Cette stratégie salutaire à première vue a d’abord permis une réconciliation entre Marine Le Pen et sa nièce, Marion Maréchal, numéro 2 de Reconquête !
Or, contre toute attente et alors qu’il se faisait pourtant le champion de cette fameuse union des droites, Éric Zemmour, le président de Reconquête ! la rejeta. Provoquant ainsi l’explosion en vol de son parti, puisqu’il s’est vu abandonné par la quasi-totalité des figures emblématiques de son mouvement. Finalement, Éric Zemmour parviendra toutefois à présenter près de 300 des candidats face à ceux du RN lors du premier tour du 30 juin dernier (son score fut de 0,75% et n’a eu aucun qualifié pour le second tour).
Mais l’initiative qui pouvait réellement faire la différence dans ces élections, fut la main tendue aux Républicains. Or cette alliance, acceptée par le président des LR, Éric Ciotti, fut désavouée par les vieux caciques du parti (même les plus inattendus comme les conservateurs Morano, Bellamy, Retailleau ou Wauquiez !).
Ciotti, suivi notamment par Guilhem Carayon, le responsable des Jeunes des LR, sera conforté par la Justice pour son maintien à la tête du mouvement. Il fut fortement salué et soutenu dans son choix de rapprochement avec le parti lepeniste par la grande majorité de la base du parti, des militants et surtout des électeurs de la droite traditionnelle. Mais avec “Les Républicains à droite”, l’élu des Alpes-Maritimes, ne pourra présenter que 62 candidats sur 577 circonscriptions (17 seront élus).

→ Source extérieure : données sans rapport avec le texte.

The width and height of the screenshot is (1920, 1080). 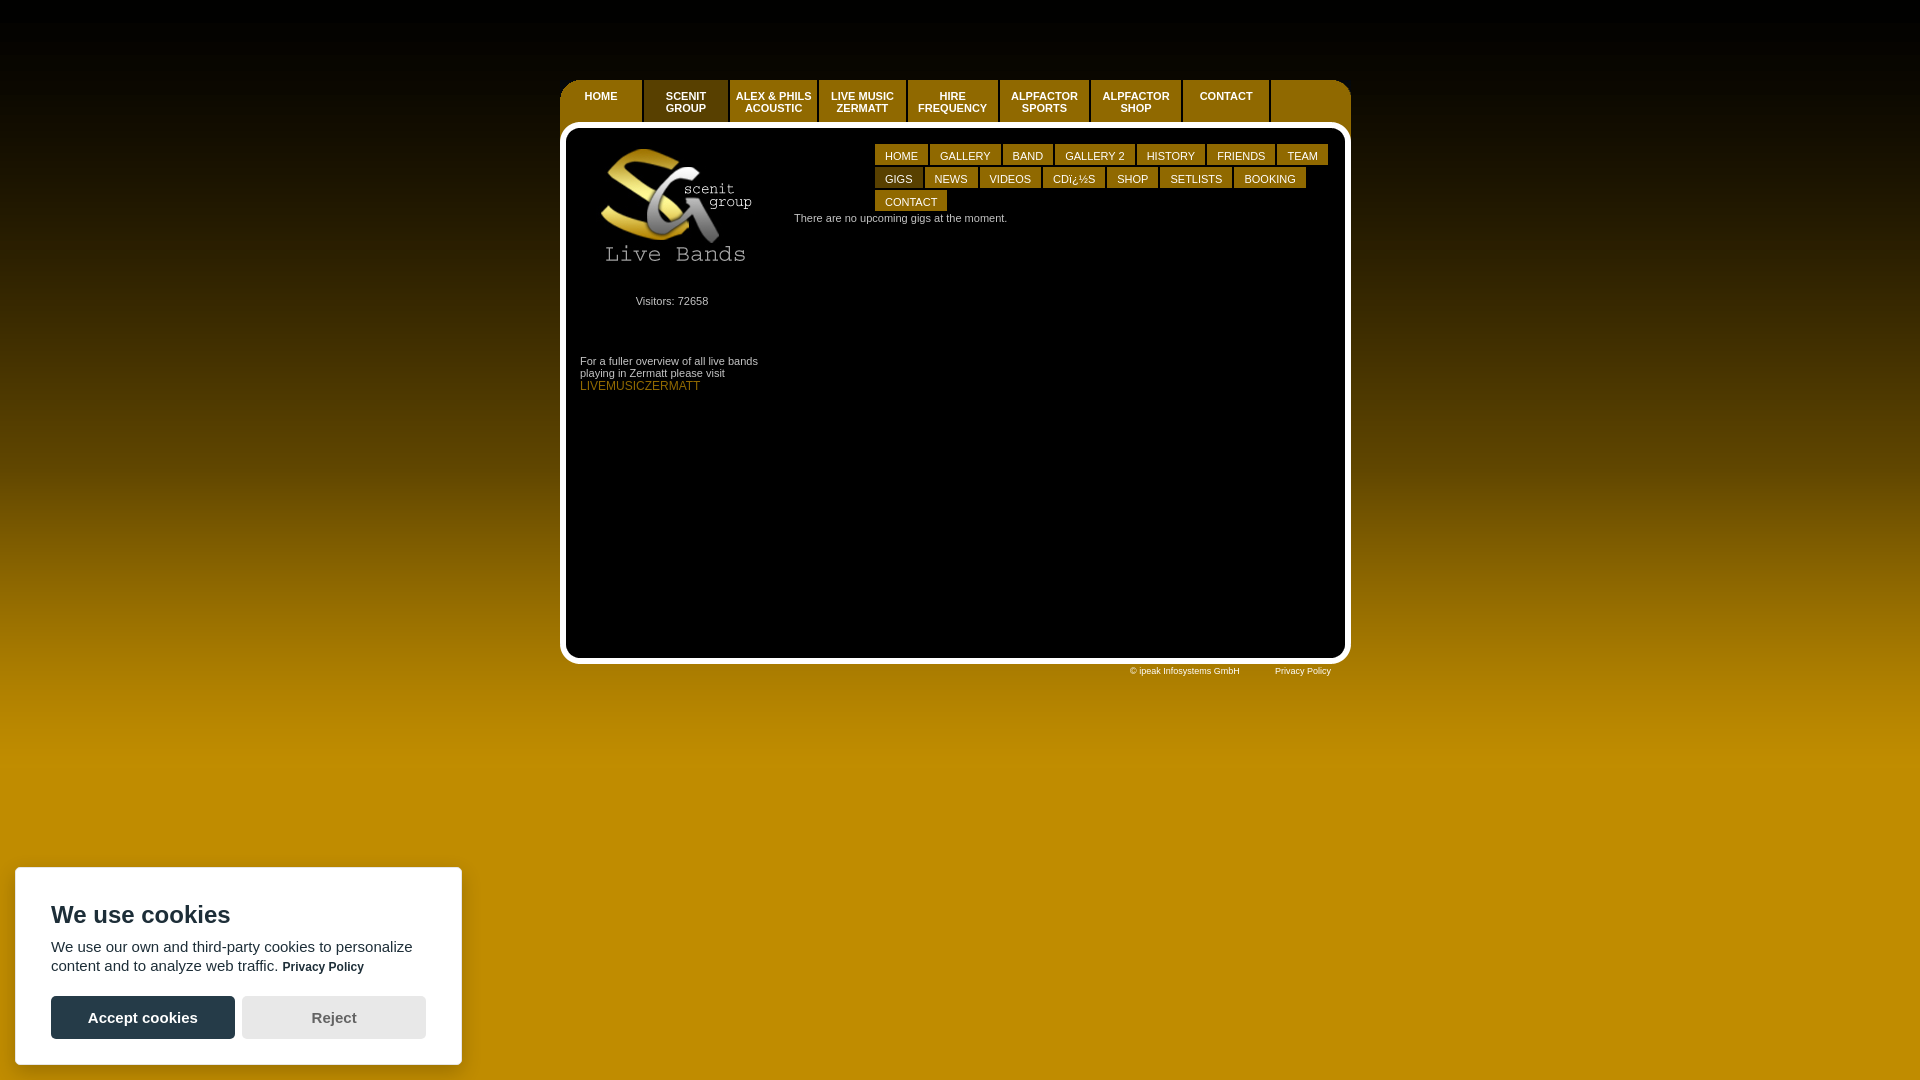 I want to click on 'LIVE MUSIC, so click(x=862, y=101).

De fait, les cadres influents des LR et surtout les responsables du centre-droit, ont refusé de s’aligner avec le RN, perçu comme trop extrême ou en désaccord avec les valeurs traditionnelles de la droite classique, tombant une nouvelle fois dans le piège du « Front républicain ». Certains, dans des triangulaires, se désisteront ou se maintiendront selon les situations, et pire, appelleront parfois à voter pour des candidats communistes ! Par exemple, l’eurodéputée LR Nadine Morano annoncera voter pour le candidat de gauche au second tour en Meurthe-et-Moselle ou encore, en maintenant volontairement leur candidat dans la 8e circonscription de l’Essonne, les LR feront perdre son siège au souverainiste Nicolas Dupont-Aignan, député depuis 27 ans, pour faire élire le candidat NFP, syndicaliste de la CGT de son état…

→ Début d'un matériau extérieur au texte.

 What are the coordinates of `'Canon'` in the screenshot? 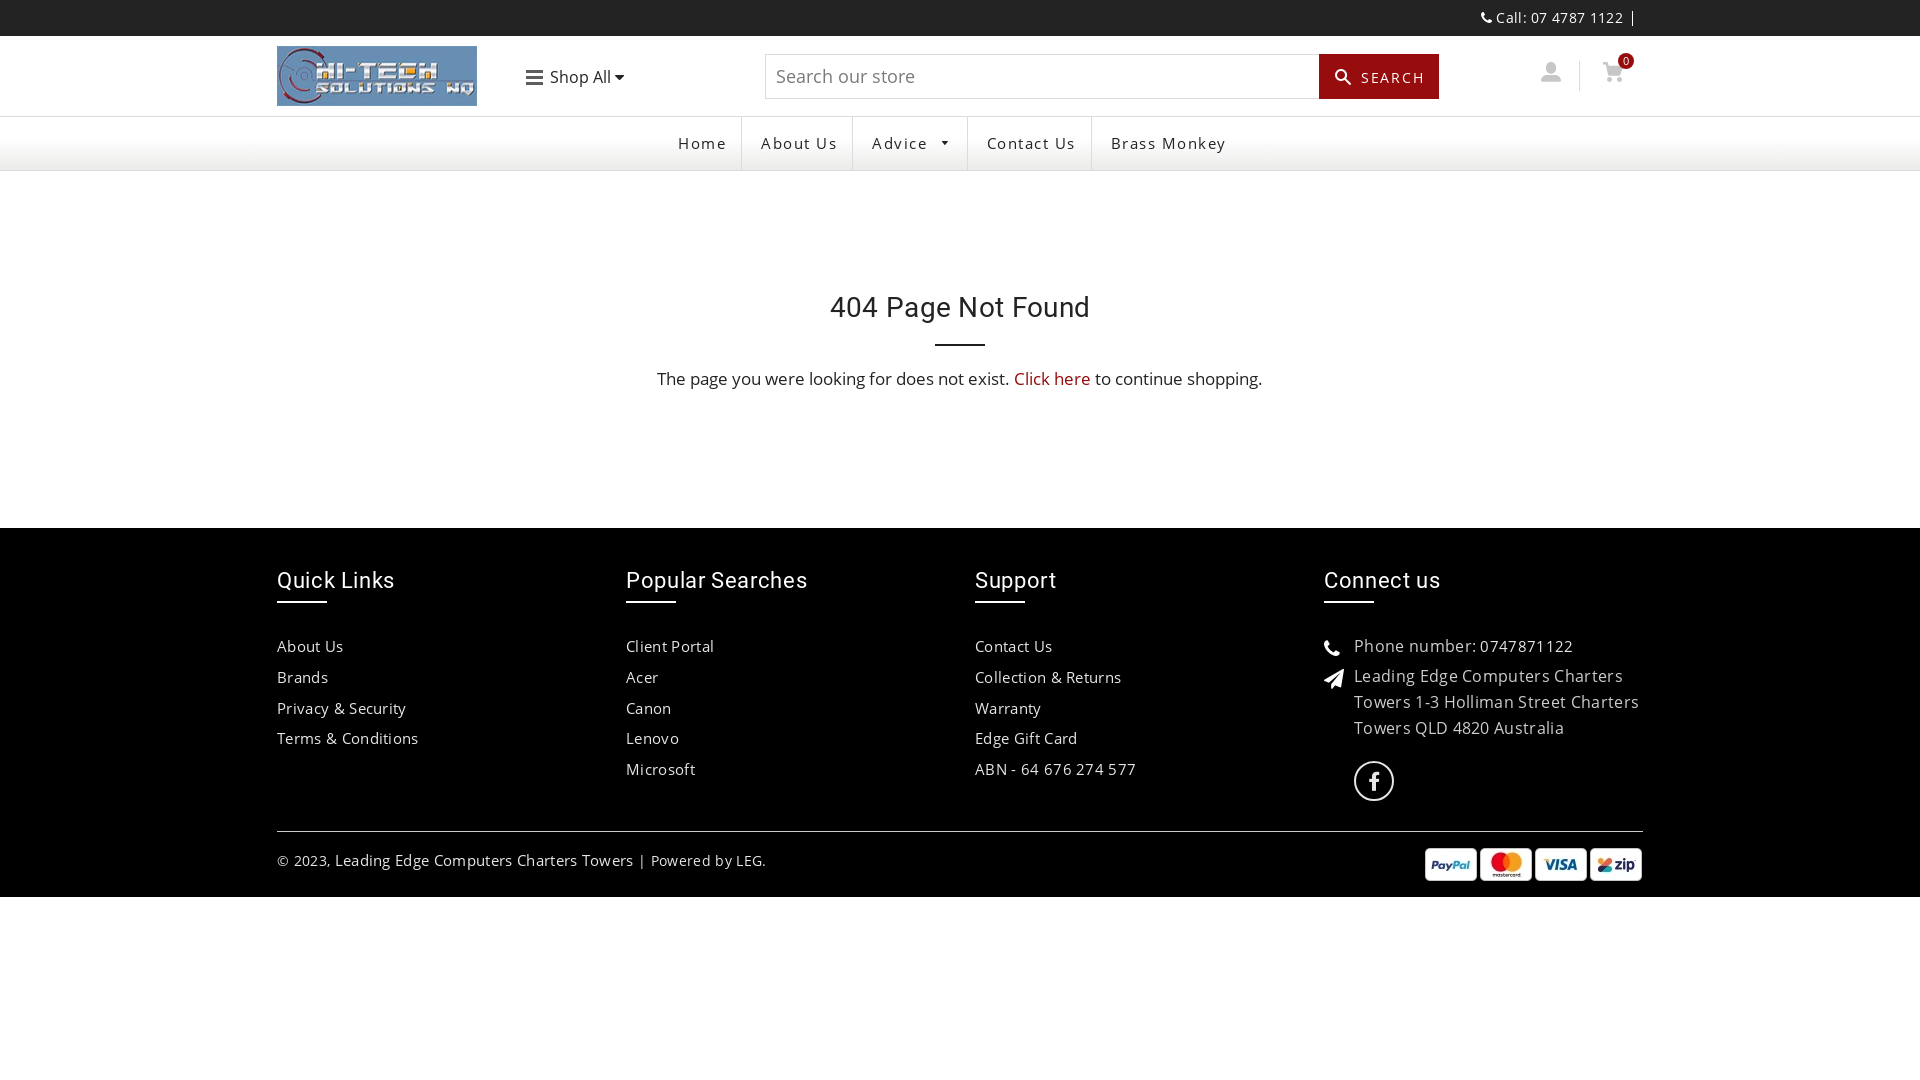 It's located at (648, 707).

Cette division a ainsi fragmenté l’électorat de droite, empêchant la formation d’un front uni qui aurait pu être plus compétitif et a ainsi privé cette Union des Droites, très loin donc d’être optimale, des relais nécessaires et des appuis territoriaux de cette droite classique, qui bien que moribond sur le plan national possède encore un important maillage local…

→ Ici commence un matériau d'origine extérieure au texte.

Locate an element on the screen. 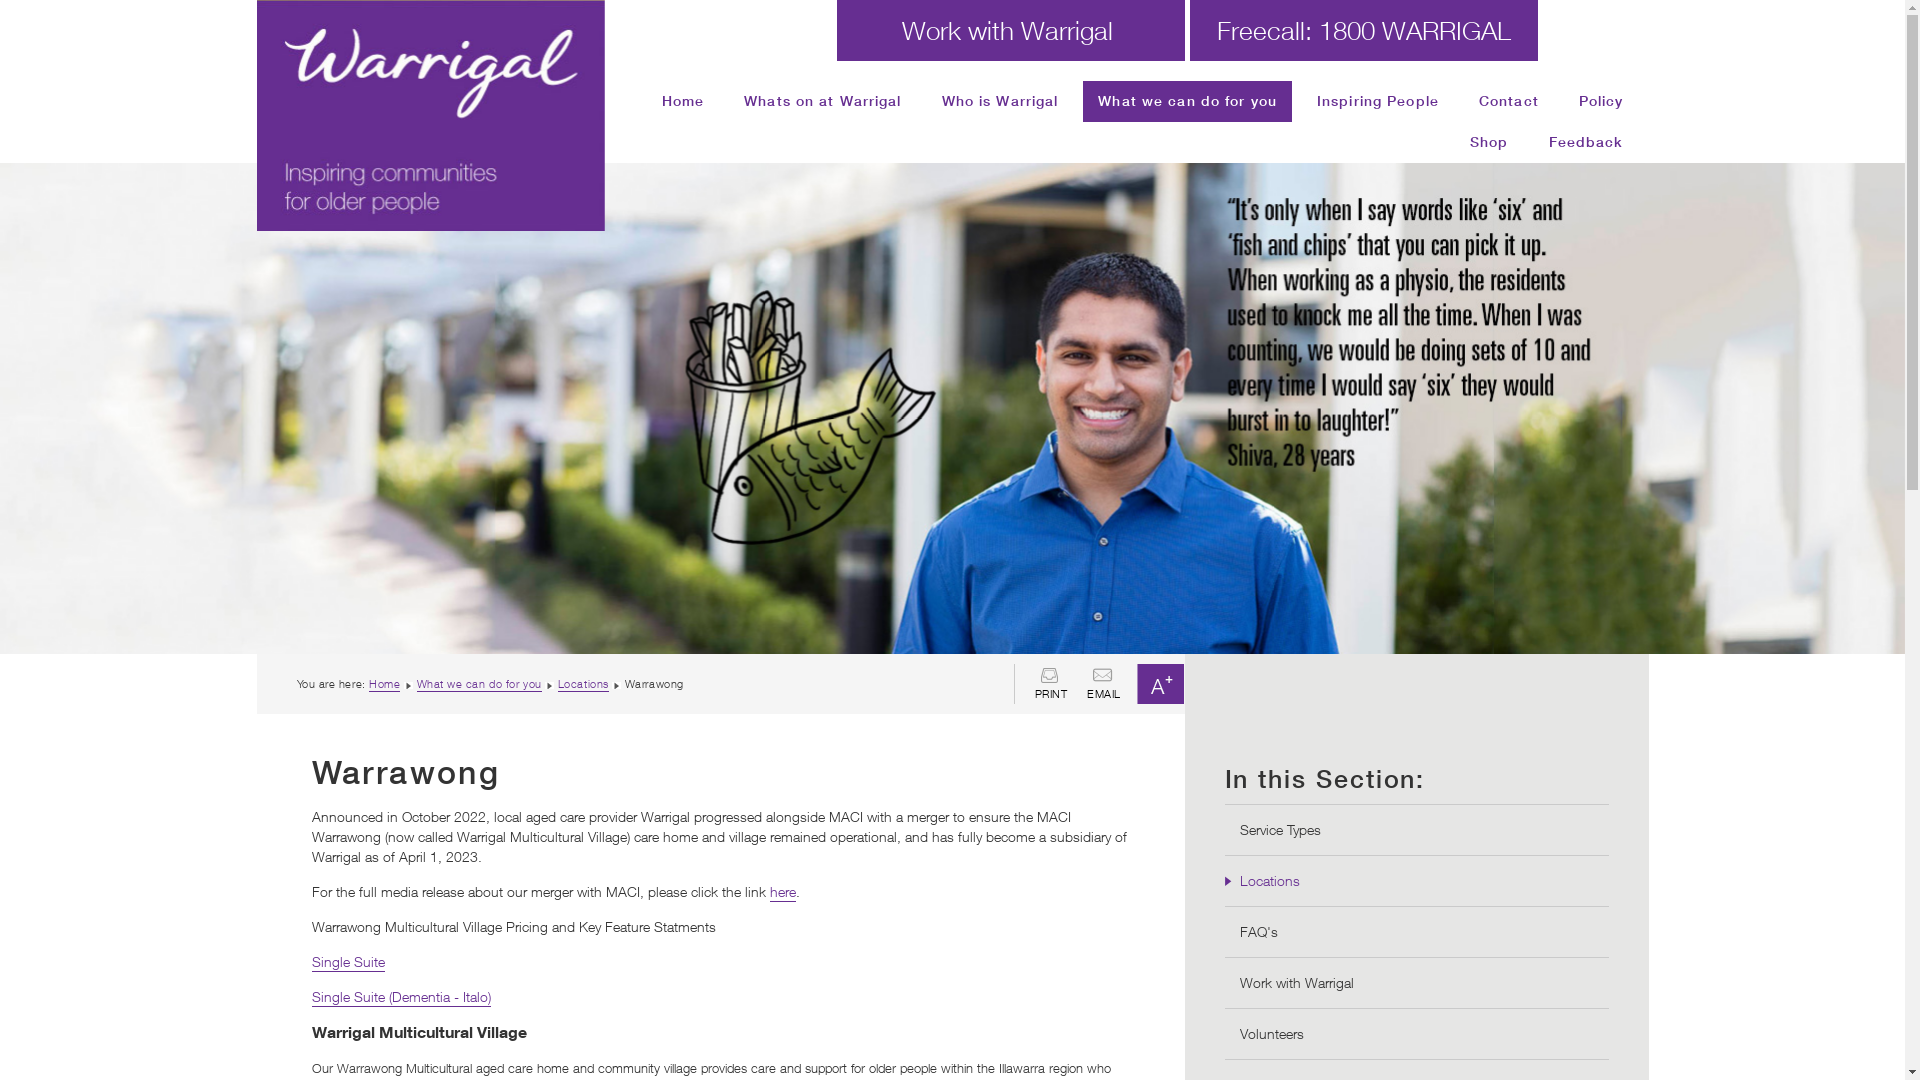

Les LR « canal historique » passeront de 61 députés en 2022 à 39 en 2024 !
Ah cette fameuse droite orléaniste et bourgeoise… elle est incorrigible ! L’Histoire de France nous a d’ailleurs appris que dans les moments cruciaux pour le pays, elle se trouvait toujours à l’opposé des intérêts de la nation !
La France vote donc majoritairement à droite (confirmé encore par les chiffres définitifs de ces trois derniers rendez-vous électoraux, cf. le site du Ministère de l’Intérieur). Le RN parvient, même lors de ce second tour, à arriver encore en tête en nombre de voix en dépit des alliances de ses adversaires.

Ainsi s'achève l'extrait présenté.